Comcast recently shocked Wall Street when the company announced its plans to buy Time Warner Cable (TWC) for $45.2 billion in stock, a deal that could prove disastrous for consumers as well as for smaller companies. The merger would combine the two largest U.S. cable companies and would allow Comcast about 30 percent of the TV market subscribers and 38 percent of high-speed Internet customers.
While one would expect opposition to the merger from Comcast’s competitors and from television networks, the industry has been largely quiet on the matter, primarily because they don’t perceive the merger as a threat.
CBS and TWC were involved in a messy “war” over content prices just last year–a fight that cost TWC 300,000 subscribers but had almost no impact on the television network. CBS, one of the five major English-language networks in the U.S., already reaches over 97 percent of the households in the country.
Similarly, companies like AT&T and Verizon have little to complain about regarding the merger. If the Comcast-TWC merger were to go through, they would be able to makes similar requests of deregulation or expansion from the Federal Communications Commission (FCC).
So, fighting this merger has been left to consumers, smaller cable companies, and satellite TV providers. And, that’s why it’s all the more important.
Comcast already ranks among the 10 least reputable companies in the U.S., according to Harris Interactive annual “Reputation Quotient” survey. It also has the fourth-worst rating in the country according to the American Consumer Satisfaction Index. The company provides sub-par Internet services for high prices. The United States as a whole suffers from slower Internet speeds than most developed countries across the globe, primarily because a small group of corrupt, large, and profitable companies such as Comcast dominate the broadband market.
A merger between Comcast and TWC would give the company even more power over the broadband market, which could not only lead to increased prices, but also poorer service for certain websites, such as Netflix.

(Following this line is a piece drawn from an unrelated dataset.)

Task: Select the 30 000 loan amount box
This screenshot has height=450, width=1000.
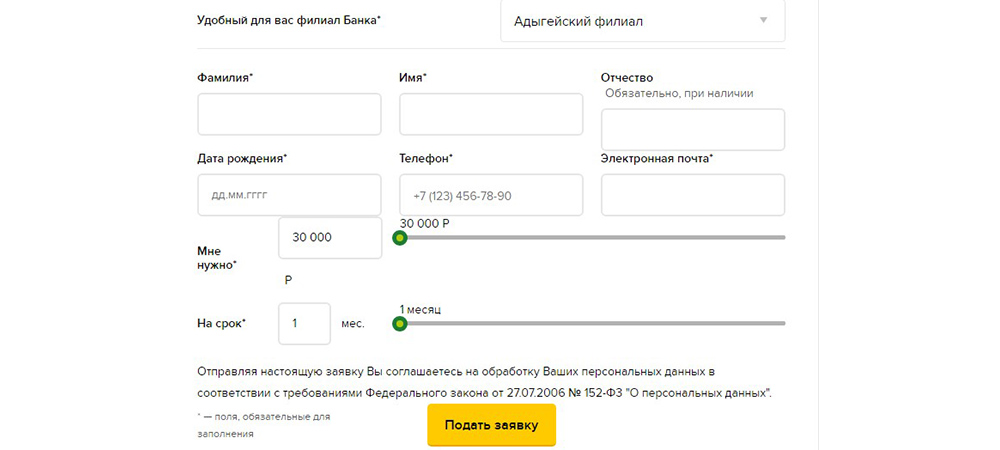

In addition, Comcast is unique in that it is not only a broadband and cable company, but since its 2011 merger with NBC Universal, it is also a content creator. Comcast also owns most of the regional sports networks in the areas it controls. Not only does Comcast have control over what media is pushed to the public, with access to a large number of subscribers, but it can also control whom the media reaches.
Furthermore, as the FCC’s net neutrality rules were struck down by a federal appeals court last month, broadband companies can now block or prioritize Web traffic. This would allow companies like Comcast to charge Web companies such as Netflix and Hulu for better Internet service, and this cost is likely to show up on consumer bills. And while during negotiations for the NBC merger, Comcast agreed to abide by the net neutrality rules until January 2018, there is little to control Comcast and other companies’ ability to discriminate between web companies past that deadline.
This is especially important as the number of subscribers for cable companies continues to dwindle. Several people are beginning to favor satellite TV or, even more so, options like Netflix or Hulu Plus. And according to TheWrap, Comcast, “could favor its [own] channels and services such as Steampix…over the high capacity services of others.”
FCC has yet to approve the merger, and former FCC commissioner Mike Copps has publicly said, “This is so over the top that it ought to be dead on arrival at the FCC.” However, Comcast’s profitable relationship with several officials in Washington could certainly help the company with the merger. Comcast has reportedly spent $18.8 million for lobbying purposes in 2013. There is also the possibility that the company might agree to extend the deadline for following net neutrality rules in hopes of getting the merger with TWC approved.
A merger between Comcast and TWC will give Comcast an unfair leverage over content providers who need broadband access to push media to subscribers. Open Internet Advocates and groups that fought against legislation such as SOPA and PIPA continue to fervently oppose the merger.